--- start of Document section ---

If there is one trait the North Carolinians featured in Bledsoe’s book share, it is this: fresh nostalgia. A sense of change was in the air. Many of the traditions that had built the state were giving way to more commercial and corporate interests. Small-town life was getting bigger, more connected and affected by national and global influences. The mourning period had begun.
Bledsoe had a knack for telling the right story to illustrate this. Something of a working-class historian, he found pockets of people keeping to the old ways outside major metropolitan areas. It wasn’t that this was the real North Carolina, so much as its overlooked and forgotten parts. And although many of his subjects’ sentiments were tinged with sadness, they were all keenly aware of the transitions and their place in them. Attitudes of optimism still prevailed.
Bledsoe’s columns spoke to a paradoxical appetite for newness and familiarity. A self-taught writer, he defied categorization. Part of his appeal was his own multitudes. He treated readers with homespun yarns in his columns and bloody ledes in his reporting. He wrote more than 20 books over the course of his career, mostly collections of his newspaper work. He also ran his own imprint, Down Home Press, which published more than 50 titles by over two dozen authors.
His columns were often lighthearted: takes on Cheerwine (Bledsoe was for), smokers (against), hamburgers at breakfast (for). And cats—so many columns about cats.
But it was his crime reporting, not his unpretentious portraits of Southern homelife, that garnered his greatest acclaim. Bitter Blood, a 1988 true-crime tome about three wealthy local families, went on to become a New York Times paperback bestseller.
Throughout the ’80s, the News & Record regularly printed full-page advertisements for its star columnist. Readers knew Bledsoe’s face, which appeared in these promotions and at the top of his columns.
These days, Bledsoe’s printed work isn’t as readily obtainable, unless you’re squinting behind paywalls of low-resolution broadsheets, roaming public library stacks, or sifting the out-of-prints in an antiques shop. He, too, has disappeared from public life, perhaps without even trying. You might not expect a guy who once had the same literary agent as a pope and a president to be hard to find. Yet Bledsoe has no flashy portfolio website, does no interviews, and has no social media.
After completing his extremely extended assignment, his first column, dated Wednesday, October 24, 1984, begins: “I. Capital I. For most columnists, that surely is their favorite letter of the alphabet. It’s been more than five months since I’ve used it in print.” Bledsoe followed this with 28 capital ‘I’s, a Helvetica colonnade meant to reclaim his own space with the more familiar first-person perspective his readers expected. “Boy, do I feel better,” he added.
And so, I set out to recreate Bledsoe’s 1984 trip, albeit in five days instead of five months and traveling west to east this time. But I also hoped I might find the columnist North Carolina forgot on my journey. Bledsoe had listened to so many stories. It was time someone returned the favor.
Surrounded by anachronisms with dangling price tags, I explained all this to John Gorham, manager of Collector’s Antique Mall in downtown Asheboro. It had been in an antiques mall like this in Charlotte when I first randomly encountered Bledsoe’s book. It felt like finding a treasure map.

--- end of Document section ---

Task requirements: Could you extend the piece about the North Carolina columnist Bledsoe, carrying it on from its last sentence?

--- start of Data lines ---

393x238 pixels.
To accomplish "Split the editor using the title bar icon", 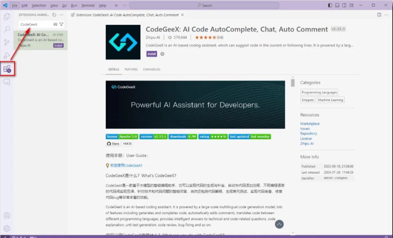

--- end of Data lines ---

Result for this task:
The most recent mention of Bledsoe, from a four-year-old article, led me to the antiques mall in Asheboro. Gorham told me Bledsoe had sold books there, but his booth had been cleared out and re-rented for some time.
“Maybe he doesn’t want to be found,” Gorham said.
Here’s the thing: North Carolina is long. Bledsoe’s ’84 trek commenced at Whalebone Junction, the seaside terminus of U.S. 64, within a few miles of the exact spot where English explorers had first set foot in 1584.
It took nearly three full Carolina seasons, from May to October, for Bledsoe to complete his own voyage. Stopping to ask the locals how they feel has a way of slowing one down.
U.S. 64 bisects North Carolina horizontally into two more or less equal parts. But it isn’t just one road. It’s a collection of interconnected infrastructure. Highlight them on a map and the image becomes like a shattered windshield of colocated roads, alternate routes, freeways, byways, and bypasses. You could take U.S. 64 across the state a hundred times, in either direction, without taking the same exact route twice.
From its tapered tip in the Appalachians to that sandy strip elbowing the Atlantic, the state spans 500 miles as the cardinal flies. The trip takes longer for the featherless. The shortest nonstop route across the state takes about 9 hours. For the completist, it would take almost 1,500 hours to drive the state’s intricate network of roads and highways, second only to Texas in terms of cumulative state mileage, and that’s assuming you can maintain a speed of 55 mph through Wake County at 5 o’clock.

Sticking to mainline U.S. 64 these days puts the trip at about 12 hours. If you don’t detour and backtrack through the many Alts, the Olds, or the Truck Route, or get distracted by the business routes through all the beautiful historic downtowns, you’ll put about 612 miles on the odometer.
Halfway across the state at my stop in Asheboro, I prodded Gorham until he pulled a dusty Rolodex from behind the front counter. He fished out an index card, yellowed and brittle. Seeing as how he just met me, Gorham didn’t hand it over, but did dial on my behalf. After a loud beep, Gorham explained the circumstances for his call and read my phone number from the business card I handed him.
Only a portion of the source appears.